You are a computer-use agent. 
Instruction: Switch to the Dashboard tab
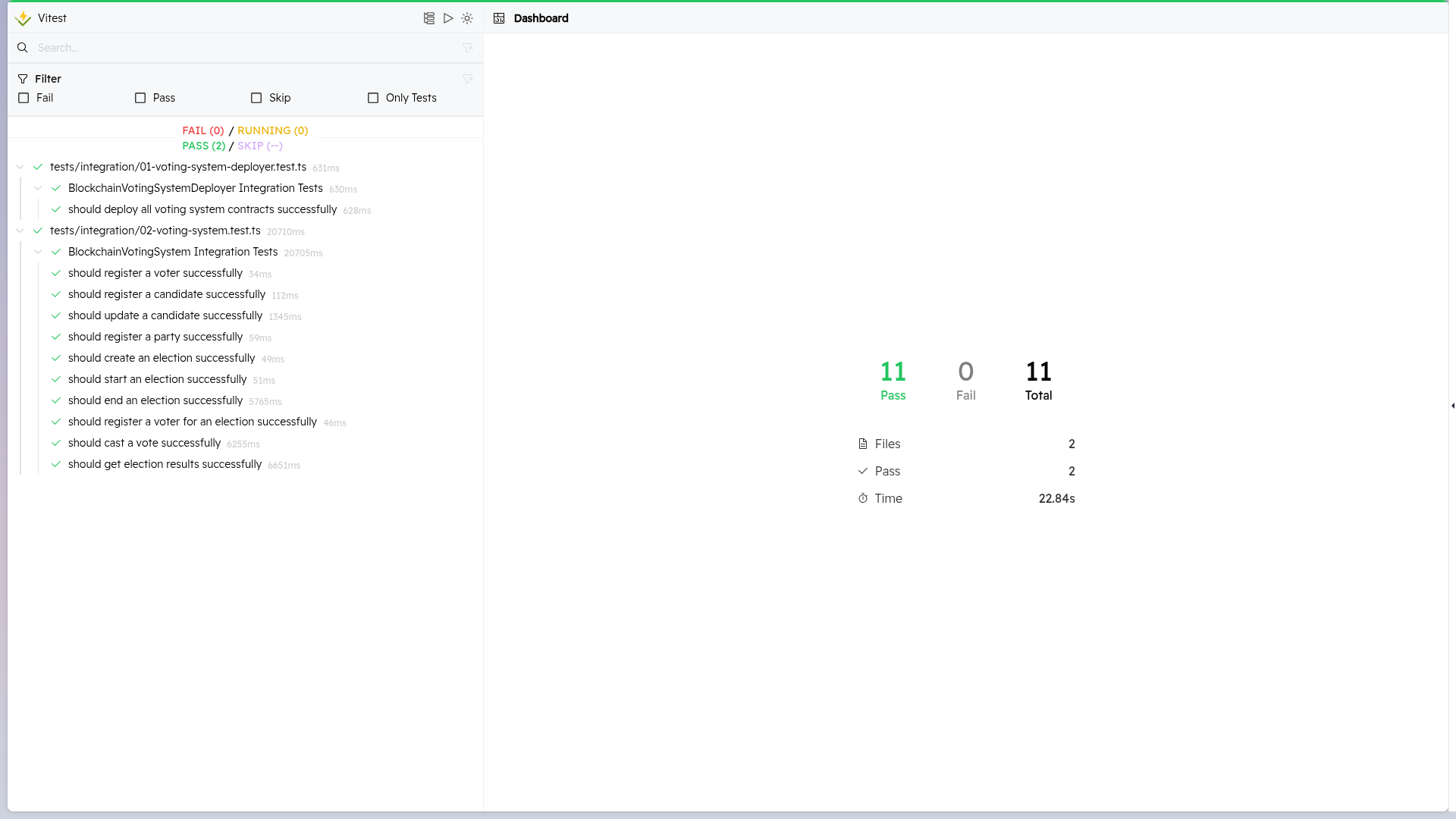coord(541,18)
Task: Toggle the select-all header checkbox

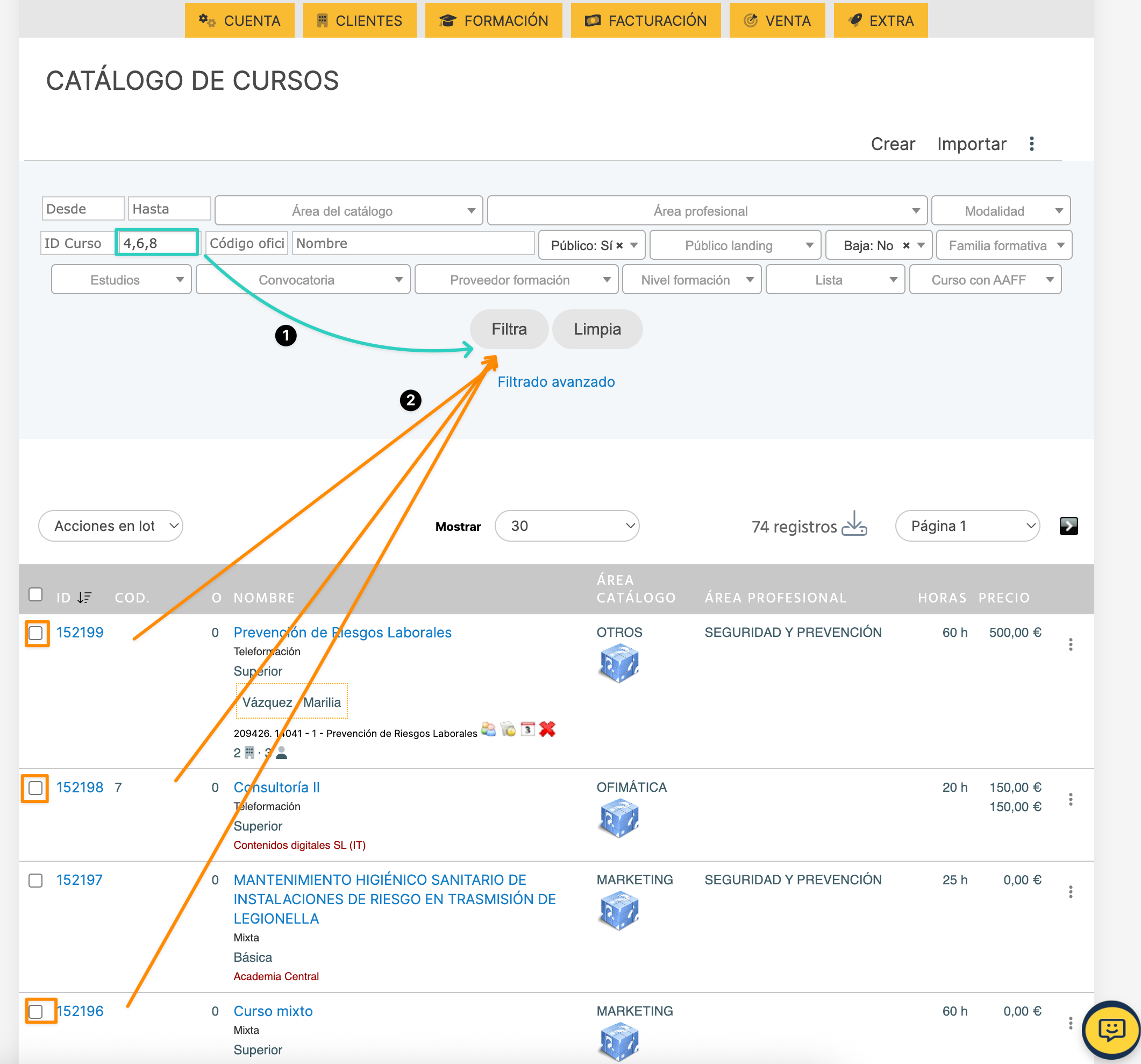Action: coord(35,594)
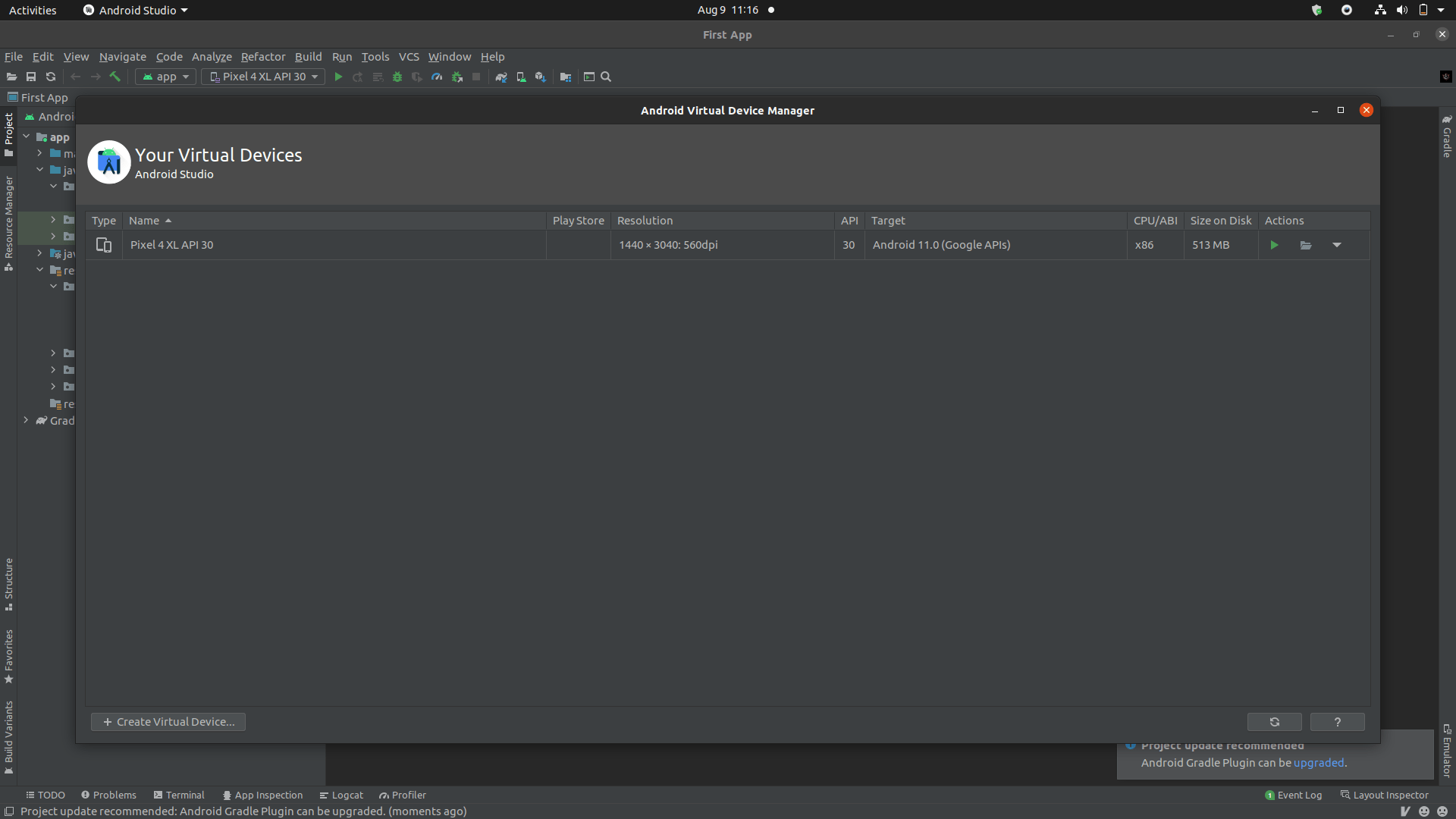Sort devices by Name column
The width and height of the screenshot is (1456, 819).
coord(144,221)
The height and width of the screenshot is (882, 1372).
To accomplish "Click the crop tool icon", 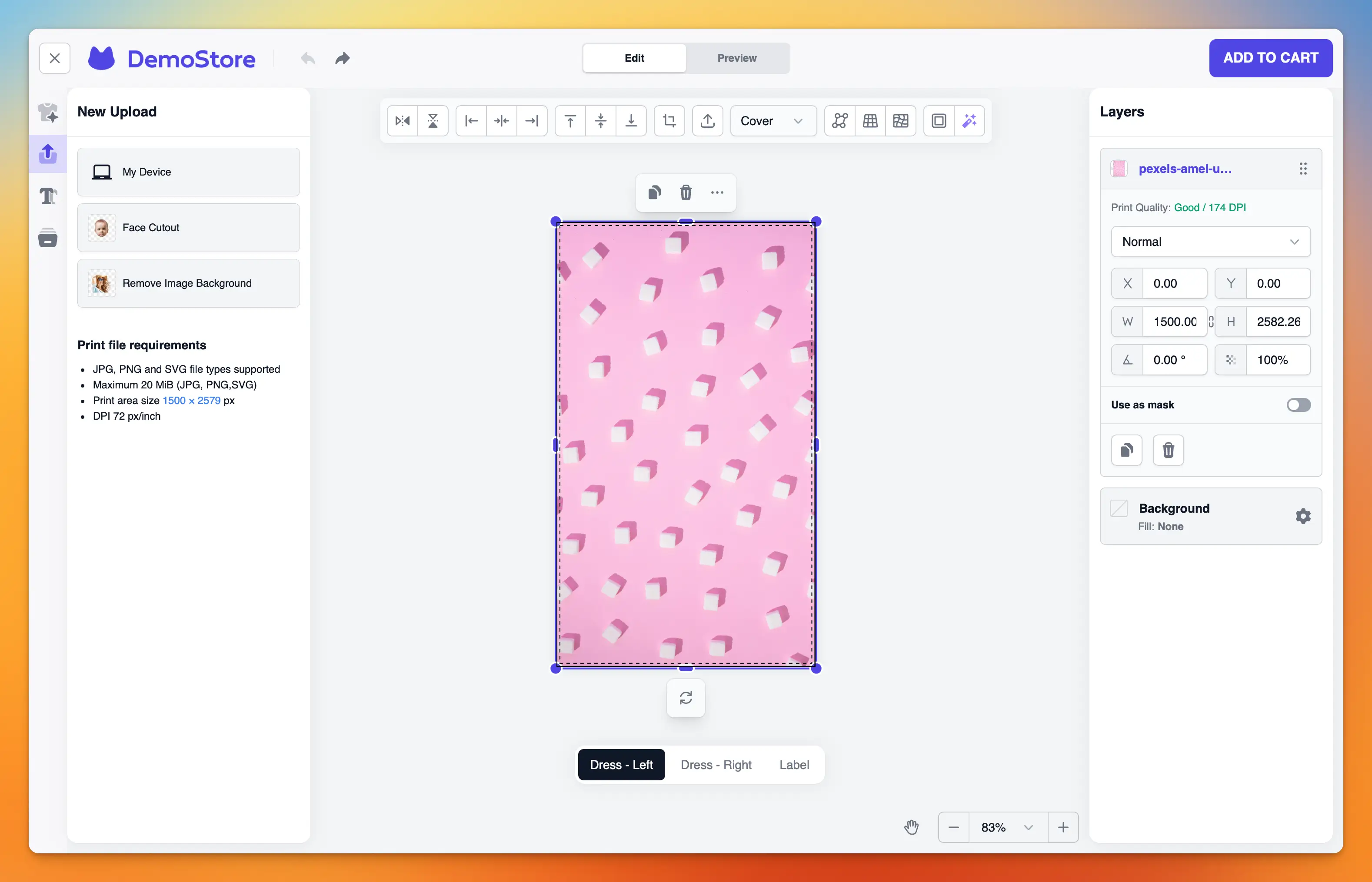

**PROBLEM STATEMENT**
Restate word for word the lines that begin at the one containing "Task: Toggle the select-all header checkbox" and end with the final line of the records. Pictures stay out.

**ANSWER TO THIS PROBLEM**
Task: Toggle the select-all header checkbox

Action: coord(35,594)
Sort devices by Name column
The width and height of the screenshot is (1456, 819).
coord(144,221)
The height and width of the screenshot is (882, 1372).
To accomplish "Click the crop tool icon", 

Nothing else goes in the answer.